### Problem to solve:
From the entries below, transcribe exactly the lines between the line holding "Specials [button] (319, 35)" and the line holding "Франчайз (396, 1101)", inclusive; skip all other lines.

### Source material:
########
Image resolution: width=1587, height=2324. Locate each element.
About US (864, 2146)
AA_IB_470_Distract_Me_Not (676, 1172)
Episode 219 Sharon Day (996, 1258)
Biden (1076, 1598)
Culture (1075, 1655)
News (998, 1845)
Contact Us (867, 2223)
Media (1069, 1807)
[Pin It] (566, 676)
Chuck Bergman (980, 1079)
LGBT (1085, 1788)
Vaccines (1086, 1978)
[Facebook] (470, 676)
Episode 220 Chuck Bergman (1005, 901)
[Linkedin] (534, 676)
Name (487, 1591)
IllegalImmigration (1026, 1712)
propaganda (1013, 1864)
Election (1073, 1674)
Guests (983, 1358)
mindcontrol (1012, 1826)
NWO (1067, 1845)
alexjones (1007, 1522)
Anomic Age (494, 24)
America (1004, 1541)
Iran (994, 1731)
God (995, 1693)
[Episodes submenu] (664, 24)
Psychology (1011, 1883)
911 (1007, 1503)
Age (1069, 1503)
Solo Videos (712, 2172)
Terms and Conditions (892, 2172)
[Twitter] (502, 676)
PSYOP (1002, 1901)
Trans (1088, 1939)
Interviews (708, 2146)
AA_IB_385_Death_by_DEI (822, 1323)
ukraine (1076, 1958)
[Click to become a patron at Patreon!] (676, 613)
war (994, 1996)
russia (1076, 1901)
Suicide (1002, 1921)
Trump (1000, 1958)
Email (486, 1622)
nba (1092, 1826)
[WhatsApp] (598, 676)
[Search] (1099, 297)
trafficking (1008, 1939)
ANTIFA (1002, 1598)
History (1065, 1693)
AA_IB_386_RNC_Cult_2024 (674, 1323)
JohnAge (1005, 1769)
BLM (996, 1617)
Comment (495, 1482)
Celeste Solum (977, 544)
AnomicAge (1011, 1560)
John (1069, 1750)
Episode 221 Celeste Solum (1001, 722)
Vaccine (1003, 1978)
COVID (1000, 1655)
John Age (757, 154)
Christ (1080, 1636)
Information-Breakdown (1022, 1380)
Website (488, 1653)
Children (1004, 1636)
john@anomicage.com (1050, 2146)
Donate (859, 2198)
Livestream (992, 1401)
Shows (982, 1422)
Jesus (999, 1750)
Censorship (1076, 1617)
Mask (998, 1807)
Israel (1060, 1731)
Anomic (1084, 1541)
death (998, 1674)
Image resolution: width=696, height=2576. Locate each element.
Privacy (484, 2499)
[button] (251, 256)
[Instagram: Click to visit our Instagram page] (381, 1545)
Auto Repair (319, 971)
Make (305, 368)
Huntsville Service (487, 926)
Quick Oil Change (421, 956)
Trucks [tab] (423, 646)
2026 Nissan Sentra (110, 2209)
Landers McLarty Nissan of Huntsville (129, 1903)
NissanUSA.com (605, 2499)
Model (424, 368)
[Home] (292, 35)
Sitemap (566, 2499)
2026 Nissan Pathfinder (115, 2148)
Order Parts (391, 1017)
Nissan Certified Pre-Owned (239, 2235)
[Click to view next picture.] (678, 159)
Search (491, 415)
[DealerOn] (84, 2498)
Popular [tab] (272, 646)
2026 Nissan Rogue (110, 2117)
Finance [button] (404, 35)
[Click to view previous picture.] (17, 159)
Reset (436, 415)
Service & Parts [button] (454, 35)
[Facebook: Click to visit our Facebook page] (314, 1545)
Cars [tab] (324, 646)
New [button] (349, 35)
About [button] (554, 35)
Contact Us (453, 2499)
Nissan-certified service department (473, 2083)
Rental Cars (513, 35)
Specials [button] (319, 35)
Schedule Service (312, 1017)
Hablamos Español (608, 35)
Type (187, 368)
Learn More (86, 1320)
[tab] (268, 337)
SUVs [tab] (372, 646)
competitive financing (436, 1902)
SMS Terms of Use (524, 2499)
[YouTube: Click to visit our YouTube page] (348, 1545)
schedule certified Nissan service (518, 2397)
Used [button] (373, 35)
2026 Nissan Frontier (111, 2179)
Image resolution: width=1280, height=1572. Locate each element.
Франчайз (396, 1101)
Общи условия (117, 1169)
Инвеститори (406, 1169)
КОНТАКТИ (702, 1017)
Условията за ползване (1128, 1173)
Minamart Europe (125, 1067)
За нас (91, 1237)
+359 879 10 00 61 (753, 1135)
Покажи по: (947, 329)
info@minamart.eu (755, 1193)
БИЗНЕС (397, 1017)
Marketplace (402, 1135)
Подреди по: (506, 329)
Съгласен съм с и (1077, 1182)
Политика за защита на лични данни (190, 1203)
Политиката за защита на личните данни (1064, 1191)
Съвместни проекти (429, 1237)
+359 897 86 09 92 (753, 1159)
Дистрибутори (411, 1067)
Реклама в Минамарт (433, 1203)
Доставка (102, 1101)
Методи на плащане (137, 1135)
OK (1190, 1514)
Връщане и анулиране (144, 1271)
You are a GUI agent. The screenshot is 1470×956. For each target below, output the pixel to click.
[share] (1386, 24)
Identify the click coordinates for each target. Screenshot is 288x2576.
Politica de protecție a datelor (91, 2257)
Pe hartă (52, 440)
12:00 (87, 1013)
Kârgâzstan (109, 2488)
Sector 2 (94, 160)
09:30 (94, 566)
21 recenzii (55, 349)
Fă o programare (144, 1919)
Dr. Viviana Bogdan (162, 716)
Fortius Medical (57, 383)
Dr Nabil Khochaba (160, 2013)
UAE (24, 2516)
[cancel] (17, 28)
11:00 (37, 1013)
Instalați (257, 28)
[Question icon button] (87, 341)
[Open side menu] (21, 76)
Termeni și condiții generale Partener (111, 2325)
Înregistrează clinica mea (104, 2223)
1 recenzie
########
### Answer to this exercise:
Specials [button] (319, 35)
Schedule Service (312, 1017)
Hablamos Español (608, 35)
Type (187, 368)
Learn More (86, 1320)
[tab] (268, 337)
SUVs [tab] (372, 646)
competitive financing (436, 1902)
SMS Terms of Use (524, 2499)
[YouTube: Click to visit our YouTube page] (348, 1545)
schedule certified Nissan service (518, 2397)
Used [button] (373, 35)
2026 Nissan Frontier (111, 2179)
Image resolution: width=1280, height=1572. Locate each element.
Франчайз (396, 1101)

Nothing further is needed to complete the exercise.